BEGIN

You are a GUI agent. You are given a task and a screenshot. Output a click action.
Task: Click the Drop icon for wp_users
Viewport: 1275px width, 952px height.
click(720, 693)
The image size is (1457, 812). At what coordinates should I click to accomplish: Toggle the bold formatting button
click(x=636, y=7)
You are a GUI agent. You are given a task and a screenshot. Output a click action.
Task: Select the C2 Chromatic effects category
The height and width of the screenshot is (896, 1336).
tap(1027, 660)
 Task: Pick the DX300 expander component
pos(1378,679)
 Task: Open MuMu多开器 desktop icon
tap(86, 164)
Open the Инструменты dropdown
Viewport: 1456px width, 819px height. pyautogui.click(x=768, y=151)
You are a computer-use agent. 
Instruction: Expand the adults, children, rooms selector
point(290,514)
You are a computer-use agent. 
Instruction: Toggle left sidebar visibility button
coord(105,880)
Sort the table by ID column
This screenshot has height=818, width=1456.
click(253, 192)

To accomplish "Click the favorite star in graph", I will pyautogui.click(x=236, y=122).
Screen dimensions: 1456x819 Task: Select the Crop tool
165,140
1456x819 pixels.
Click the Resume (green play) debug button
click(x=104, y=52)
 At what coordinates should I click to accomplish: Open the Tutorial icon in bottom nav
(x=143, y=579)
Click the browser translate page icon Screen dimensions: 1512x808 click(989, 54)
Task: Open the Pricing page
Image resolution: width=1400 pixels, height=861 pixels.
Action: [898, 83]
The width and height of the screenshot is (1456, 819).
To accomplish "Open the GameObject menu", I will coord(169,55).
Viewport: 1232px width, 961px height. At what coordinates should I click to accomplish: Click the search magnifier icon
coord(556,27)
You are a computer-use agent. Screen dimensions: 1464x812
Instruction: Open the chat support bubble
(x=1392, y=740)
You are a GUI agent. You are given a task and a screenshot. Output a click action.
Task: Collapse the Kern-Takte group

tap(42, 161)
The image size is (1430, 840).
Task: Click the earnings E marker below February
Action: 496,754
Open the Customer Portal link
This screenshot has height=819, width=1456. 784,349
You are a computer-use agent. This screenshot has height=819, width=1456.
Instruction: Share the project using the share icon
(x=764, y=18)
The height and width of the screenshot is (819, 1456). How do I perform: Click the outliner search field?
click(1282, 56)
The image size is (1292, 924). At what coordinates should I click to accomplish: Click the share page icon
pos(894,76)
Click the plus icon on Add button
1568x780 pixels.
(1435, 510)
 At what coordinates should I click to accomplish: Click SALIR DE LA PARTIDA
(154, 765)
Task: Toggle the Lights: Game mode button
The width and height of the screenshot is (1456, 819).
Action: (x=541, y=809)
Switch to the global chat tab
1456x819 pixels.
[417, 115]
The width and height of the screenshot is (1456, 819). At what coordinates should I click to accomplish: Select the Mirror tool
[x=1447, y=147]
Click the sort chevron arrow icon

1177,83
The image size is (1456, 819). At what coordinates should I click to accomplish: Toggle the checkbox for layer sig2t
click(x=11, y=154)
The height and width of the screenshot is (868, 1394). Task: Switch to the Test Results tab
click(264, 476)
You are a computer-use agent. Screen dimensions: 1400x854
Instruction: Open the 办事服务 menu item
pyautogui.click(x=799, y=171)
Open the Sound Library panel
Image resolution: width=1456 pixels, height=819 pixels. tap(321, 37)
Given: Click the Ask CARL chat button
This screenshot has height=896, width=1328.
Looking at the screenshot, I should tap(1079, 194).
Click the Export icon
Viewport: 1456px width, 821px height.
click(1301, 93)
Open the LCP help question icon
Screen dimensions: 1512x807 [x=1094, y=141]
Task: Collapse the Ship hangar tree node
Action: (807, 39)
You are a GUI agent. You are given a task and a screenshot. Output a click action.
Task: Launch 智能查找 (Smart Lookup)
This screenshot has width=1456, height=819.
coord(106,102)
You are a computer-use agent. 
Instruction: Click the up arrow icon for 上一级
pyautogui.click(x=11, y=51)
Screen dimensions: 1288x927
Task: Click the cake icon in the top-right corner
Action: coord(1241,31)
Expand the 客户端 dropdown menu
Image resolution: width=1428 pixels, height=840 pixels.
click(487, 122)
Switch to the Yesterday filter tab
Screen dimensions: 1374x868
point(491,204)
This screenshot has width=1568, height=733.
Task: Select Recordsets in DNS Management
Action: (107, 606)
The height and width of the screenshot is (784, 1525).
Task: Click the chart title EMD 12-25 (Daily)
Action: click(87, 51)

END

Check the data for the word "will" and pull out the lines that have it.

To accomplish "Click the favorite star in graph", I will pyautogui.click(x=236, y=122).
To accomplish "Open the GameObject menu", I will coord(169,55).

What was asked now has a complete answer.